Task to complete:
Word for word, print the entries that follow.

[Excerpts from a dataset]
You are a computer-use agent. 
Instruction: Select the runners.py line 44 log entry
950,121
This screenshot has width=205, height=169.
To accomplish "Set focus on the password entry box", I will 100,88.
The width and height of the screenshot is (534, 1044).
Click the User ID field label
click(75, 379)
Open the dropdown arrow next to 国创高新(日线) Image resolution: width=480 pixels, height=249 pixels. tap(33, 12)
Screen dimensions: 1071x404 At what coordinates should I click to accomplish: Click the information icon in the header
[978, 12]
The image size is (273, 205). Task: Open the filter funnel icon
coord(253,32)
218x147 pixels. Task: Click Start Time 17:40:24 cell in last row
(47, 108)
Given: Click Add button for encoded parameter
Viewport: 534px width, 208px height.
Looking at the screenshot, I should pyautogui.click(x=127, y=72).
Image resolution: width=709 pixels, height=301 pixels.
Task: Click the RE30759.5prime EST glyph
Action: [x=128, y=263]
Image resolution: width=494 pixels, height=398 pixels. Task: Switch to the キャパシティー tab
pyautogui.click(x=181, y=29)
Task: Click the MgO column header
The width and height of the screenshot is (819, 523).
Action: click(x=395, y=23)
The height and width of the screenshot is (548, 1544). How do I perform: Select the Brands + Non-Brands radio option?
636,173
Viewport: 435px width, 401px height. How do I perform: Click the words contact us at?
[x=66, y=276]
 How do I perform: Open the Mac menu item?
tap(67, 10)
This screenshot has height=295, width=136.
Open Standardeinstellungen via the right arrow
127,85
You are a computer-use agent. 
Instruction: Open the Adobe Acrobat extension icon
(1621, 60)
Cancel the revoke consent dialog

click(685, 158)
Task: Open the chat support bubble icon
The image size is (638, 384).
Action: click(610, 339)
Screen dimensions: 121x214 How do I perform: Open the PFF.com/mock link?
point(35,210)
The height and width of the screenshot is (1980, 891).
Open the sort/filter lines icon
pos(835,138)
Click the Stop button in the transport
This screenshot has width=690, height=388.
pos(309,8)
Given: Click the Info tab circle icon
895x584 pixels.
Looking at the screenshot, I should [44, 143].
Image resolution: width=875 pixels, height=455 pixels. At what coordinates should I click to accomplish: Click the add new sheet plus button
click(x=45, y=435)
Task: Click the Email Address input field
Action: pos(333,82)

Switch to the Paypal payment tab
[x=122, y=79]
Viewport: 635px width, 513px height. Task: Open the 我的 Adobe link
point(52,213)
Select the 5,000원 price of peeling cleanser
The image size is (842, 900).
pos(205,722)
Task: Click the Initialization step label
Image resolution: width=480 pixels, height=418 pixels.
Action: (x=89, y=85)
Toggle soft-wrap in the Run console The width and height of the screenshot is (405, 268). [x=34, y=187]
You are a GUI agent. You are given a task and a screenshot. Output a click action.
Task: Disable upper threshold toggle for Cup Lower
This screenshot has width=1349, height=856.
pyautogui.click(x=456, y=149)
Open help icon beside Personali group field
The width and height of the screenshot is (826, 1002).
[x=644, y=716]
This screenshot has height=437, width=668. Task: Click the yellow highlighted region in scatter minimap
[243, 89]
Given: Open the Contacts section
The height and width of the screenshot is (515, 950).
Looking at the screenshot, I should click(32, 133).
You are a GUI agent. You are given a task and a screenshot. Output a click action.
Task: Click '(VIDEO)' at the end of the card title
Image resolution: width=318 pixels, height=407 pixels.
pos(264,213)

Solution to the problem:
You are a computer-use agent. 
Instruction: Select the runners.py line 44 log entry
950,121
This screenshot has width=205, height=169.
To accomplish "Set focus on the password entry box", I will 100,88.
The width and height of the screenshot is (534, 1044).
Click the User ID field label
click(75, 379)
Open the dropdown arrow next to 国创高新(日线) Image resolution: width=480 pixels, height=249 pixels. tap(33, 12)
Screen dimensions: 1071x404 At what coordinates should I click to accomplish: Click the information icon in the header
[978, 12]
The image size is (273, 205). Task: Open the filter funnel icon
coord(253,32)
218x147 pixels. Task: Click Start Time 17:40:24 cell in last row
(47, 108)
Given: Click Add button for encoded parameter
Viewport: 534px width, 208px height.
Looking at the screenshot, I should pyautogui.click(x=127, y=72).
Image resolution: width=709 pixels, height=301 pixels.
Task: Click the RE30759.5prime EST glyph
Action: [x=128, y=263]
Image resolution: width=494 pixels, height=398 pixels. Task: Switch to the キャパシティー tab
pyautogui.click(x=181, y=29)
Task: Click the MgO column header
The width and height of the screenshot is (819, 523).
Action: click(x=395, y=23)
The height and width of the screenshot is (548, 1544). How do I perform: Select the Brands + Non-Brands radio option?
636,173
Viewport: 435px width, 401px height. How do I perform: Click the words contact us at?
[x=66, y=276]
 How do I perform: Open the Mac menu item?
tap(67, 10)
This screenshot has height=295, width=136.
Open Standardeinstellungen via the right arrow
127,85
You are a computer-use agent. 
Instruction: Open the Adobe Acrobat extension icon
(1621, 60)
Cancel the revoke consent dialog

click(685, 158)
Task: Open the chat support bubble icon
The image size is (638, 384).
Action: click(610, 339)
Screen dimensions: 121x214 How do I perform: Open the PFF.com/mock link?
point(35,210)
The height and width of the screenshot is (1980, 891).
Open the sort/filter lines icon
pos(835,138)
Click the Stop button in the transport
This screenshot has width=690, height=388.
pos(309,8)
Given: Click the Info tab circle icon
895x584 pixels.
Looking at the screenshot, I should [44, 143].
Image resolution: width=875 pixels, height=455 pixels. At what coordinates should I click to accomplish: Click the add new sheet plus button
click(x=45, y=435)
Task: Click the Email Address input field
Action: pos(333,82)

Switch to the Paypal payment tab
[x=122, y=79]
Viewport: 635px width, 513px height. Task: Open the 我的 Adobe link
point(52,213)
Select the 5,000원 price of peeling cleanser
The image size is (842, 900).
pos(205,722)
Task: Click the Initialization step label
Image resolution: width=480 pixels, height=418 pixels.
Action: (x=89, y=85)
Toggle soft-wrap in the Run console The width and height of the screenshot is (405, 268). [x=34, y=187]
You are a GUI agent. You are given a task and a screenshot. Output a click action.
Task: Disable upper threshold toggle for Cup Lower
This screenshot has width=1349, height=856.
pyautogui.click(x=456, y=149)
Open help icon beside Personali group field
The width and height of the screenshot is (826, 1002).
[x=644, y=716]
This screenshot has height=437, width=668. Task: Click the yellow highlighted region in scatter minimap
[243, 89]
Given: Open the Contacts section
The height and width of the screenshot is (515, 950).
Looking at the screenshot, I should click(32, 133).
You are a GUI agent. You are given a task and a screenshot. Output a click action.
Task: Click '(VIDEO)' at the end of the card title
Image resolution: width=318 pixels, height=407 pixels.
pos(264,213)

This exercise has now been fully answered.